===== Data section =====
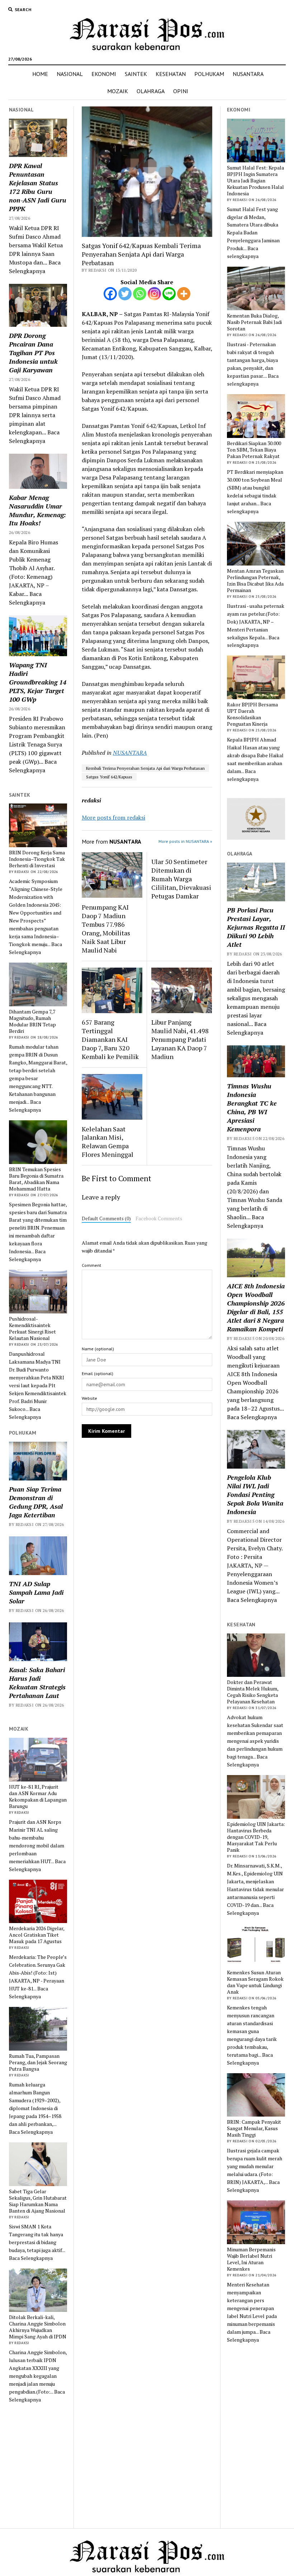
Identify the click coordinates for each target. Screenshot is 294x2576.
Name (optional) (98, 1348)
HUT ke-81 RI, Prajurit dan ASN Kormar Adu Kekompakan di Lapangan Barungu (38, 1796)
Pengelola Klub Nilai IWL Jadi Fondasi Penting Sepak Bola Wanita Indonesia (255, 1494)
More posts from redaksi (113, 817)
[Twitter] (125, 293)
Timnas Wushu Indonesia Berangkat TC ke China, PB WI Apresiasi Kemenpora (252, 1107)
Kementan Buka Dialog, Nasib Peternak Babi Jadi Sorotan (254, 322)
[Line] (169, 293)
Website (89, 1398)
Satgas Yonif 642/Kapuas (109, 776)
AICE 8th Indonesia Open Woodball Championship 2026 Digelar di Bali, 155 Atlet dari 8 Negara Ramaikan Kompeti (256, 1307)
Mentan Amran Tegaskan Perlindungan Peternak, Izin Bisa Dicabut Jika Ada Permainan (255, 580)
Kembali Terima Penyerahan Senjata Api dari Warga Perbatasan (145, 768)
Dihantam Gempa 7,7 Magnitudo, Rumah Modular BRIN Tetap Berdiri (32, 1021)
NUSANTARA (248, 73)
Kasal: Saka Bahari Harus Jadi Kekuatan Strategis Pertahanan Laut (37, 1682)
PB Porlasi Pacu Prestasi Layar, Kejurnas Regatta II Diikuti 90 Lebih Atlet (256, 927)
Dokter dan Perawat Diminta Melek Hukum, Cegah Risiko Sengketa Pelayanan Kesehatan (252, 1692)
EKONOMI (103, 73)
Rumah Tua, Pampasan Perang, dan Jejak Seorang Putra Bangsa (38, 2062)
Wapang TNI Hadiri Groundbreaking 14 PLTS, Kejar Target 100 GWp (37, 681)
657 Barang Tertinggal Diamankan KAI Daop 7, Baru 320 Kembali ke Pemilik (110, 1039)
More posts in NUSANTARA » (185, 841)
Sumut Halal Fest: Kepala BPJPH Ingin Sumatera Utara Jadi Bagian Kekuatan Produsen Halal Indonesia (255, 180)
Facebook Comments (159, 1218)
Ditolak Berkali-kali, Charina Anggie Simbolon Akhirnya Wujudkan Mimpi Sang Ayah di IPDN (37, 2327)
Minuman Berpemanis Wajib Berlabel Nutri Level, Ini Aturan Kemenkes (251, 2259)
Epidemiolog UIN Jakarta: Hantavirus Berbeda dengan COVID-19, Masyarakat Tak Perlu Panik (256, 1837)
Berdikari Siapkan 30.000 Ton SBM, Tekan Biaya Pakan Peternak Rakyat (254, 449)
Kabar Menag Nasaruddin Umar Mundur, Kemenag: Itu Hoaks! (37, 510)
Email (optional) (97, 1373)
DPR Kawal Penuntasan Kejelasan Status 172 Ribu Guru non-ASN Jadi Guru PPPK (37, 187)
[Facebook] (110, 293)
=====
### Task
Read through the entries and copy every line that includes "dari".

### Your response
AICE 8th Indonesia Open Woodball Championship 2026 Digelar di Bali, 155 Atlet dari 8 Negara Ramaikan Kompeti (256, 1307)
Kembali Terima Penyerahan Senjata Api dari Warga Perbatasan (145, 768)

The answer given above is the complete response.